# Alternate Flasher Circuit?



## THE TYCO MAN

Is there anybody who makes or sells a circuit for a better alternate flashing blink on a crossing signal? Something that will run at the usual volts and amps? I got a diagram for alternate flashers and only good for 1.5V and LED's.


----------



## rkenney

There are a ton of flasher circuits out there. The simplest alternating flasher circuits use two transistors and are called 'push/pull' oscilators.
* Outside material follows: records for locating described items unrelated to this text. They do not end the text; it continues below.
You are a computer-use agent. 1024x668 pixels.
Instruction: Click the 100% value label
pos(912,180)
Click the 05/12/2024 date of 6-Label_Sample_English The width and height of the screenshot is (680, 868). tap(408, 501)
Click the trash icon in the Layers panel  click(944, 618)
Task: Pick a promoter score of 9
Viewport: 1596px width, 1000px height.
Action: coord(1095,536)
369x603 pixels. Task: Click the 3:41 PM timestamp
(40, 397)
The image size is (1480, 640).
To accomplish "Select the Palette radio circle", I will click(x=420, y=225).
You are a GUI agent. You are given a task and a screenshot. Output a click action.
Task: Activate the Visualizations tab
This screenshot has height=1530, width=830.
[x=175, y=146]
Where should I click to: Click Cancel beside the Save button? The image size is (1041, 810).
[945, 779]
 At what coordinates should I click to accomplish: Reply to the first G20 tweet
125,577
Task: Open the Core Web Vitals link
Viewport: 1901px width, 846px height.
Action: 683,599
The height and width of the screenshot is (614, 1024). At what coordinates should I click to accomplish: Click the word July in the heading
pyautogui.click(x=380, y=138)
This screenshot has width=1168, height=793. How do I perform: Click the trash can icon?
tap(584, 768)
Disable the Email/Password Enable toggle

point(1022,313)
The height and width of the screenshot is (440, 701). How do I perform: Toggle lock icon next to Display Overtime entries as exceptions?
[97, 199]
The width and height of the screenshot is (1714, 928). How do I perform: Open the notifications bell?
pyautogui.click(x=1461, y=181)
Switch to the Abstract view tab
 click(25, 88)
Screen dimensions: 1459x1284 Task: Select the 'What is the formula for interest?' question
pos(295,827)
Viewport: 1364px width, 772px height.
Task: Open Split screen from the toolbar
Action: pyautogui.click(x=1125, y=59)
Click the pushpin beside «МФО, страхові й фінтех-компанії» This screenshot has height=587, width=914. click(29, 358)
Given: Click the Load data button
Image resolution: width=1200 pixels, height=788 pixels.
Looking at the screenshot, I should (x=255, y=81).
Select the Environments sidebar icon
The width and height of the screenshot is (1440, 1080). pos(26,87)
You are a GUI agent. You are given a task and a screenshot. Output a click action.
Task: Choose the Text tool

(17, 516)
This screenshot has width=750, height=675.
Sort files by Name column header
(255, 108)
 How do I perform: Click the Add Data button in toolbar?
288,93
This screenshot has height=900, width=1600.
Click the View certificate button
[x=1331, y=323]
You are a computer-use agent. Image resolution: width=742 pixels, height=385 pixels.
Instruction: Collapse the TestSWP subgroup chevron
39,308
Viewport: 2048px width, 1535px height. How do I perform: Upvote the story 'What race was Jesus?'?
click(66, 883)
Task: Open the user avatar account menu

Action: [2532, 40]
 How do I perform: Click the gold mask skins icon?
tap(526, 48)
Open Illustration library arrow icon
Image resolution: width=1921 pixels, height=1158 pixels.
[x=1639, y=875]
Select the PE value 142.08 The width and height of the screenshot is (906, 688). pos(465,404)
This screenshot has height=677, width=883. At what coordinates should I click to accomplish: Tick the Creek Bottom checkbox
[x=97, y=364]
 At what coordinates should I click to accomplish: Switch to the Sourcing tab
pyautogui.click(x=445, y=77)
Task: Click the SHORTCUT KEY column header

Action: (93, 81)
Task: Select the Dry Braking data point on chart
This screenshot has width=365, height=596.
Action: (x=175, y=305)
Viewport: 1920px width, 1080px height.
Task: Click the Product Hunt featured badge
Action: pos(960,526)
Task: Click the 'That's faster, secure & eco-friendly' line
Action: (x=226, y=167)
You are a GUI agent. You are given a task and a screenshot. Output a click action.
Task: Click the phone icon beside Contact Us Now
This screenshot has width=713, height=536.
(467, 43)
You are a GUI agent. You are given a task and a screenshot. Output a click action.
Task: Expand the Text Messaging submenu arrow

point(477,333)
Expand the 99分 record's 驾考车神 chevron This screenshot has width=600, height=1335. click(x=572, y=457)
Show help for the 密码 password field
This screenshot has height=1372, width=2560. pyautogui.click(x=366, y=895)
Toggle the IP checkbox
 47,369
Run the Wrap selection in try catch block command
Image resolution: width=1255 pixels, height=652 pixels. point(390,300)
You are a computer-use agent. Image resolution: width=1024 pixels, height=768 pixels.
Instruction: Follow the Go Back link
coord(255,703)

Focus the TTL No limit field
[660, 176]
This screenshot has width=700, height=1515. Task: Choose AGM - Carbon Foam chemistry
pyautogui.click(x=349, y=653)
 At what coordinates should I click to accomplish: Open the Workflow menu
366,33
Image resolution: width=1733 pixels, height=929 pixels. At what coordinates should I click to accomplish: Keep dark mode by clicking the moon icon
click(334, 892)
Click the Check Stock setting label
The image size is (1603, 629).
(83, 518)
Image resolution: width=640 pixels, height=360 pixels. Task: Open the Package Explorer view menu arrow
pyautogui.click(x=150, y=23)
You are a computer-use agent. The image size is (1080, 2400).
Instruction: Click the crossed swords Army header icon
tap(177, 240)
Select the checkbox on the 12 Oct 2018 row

They can be had for LEDS or bulbs. 

Here is the one I happen to have on hand, a google search for alternating flasher circuits will bring up more.


----------



## T-Man

For bulbs this will work.

Use the tag search for 154 crossing, or 154 for more info. These are Lionel threads but will apply to you.

Or you can buy.

I do like the little transistor flasher!:thumbsup:


----------



## THE TYCO MAN

How would I wire this into a crossing gate? I got my hands on one and see a wire grounds to the base and the other wire feeds the bulbs. Not too much of an alternate flash, the 2 just blink with each other.


----------



## mikek

I just made this one, it's simple, works or 12 and 9 volts. Weak on 6 volts. I think it will drive regular bulbs.
98 ohms is good instead of the 50k pot.


----------



## gunrunnerjohn

Here's one for incandescent bulbs. Obviously, any DC supply could be used, you don't have to use a transformer and bridge rectifier. If you have a filtered DC supply, you can omit the bridge and the 1000uf capacitor.


----------



## DonR

rkenney said:


> There are a ton of flasher circuits out there. The simplest alternating flasher circuits use two transistors and are called 'push/pull' oscilators. They can be had for LEDS or bulbs.
> 
> Here is the one I happen to have on hand, a google search for alternating flasher circuits will bring up more.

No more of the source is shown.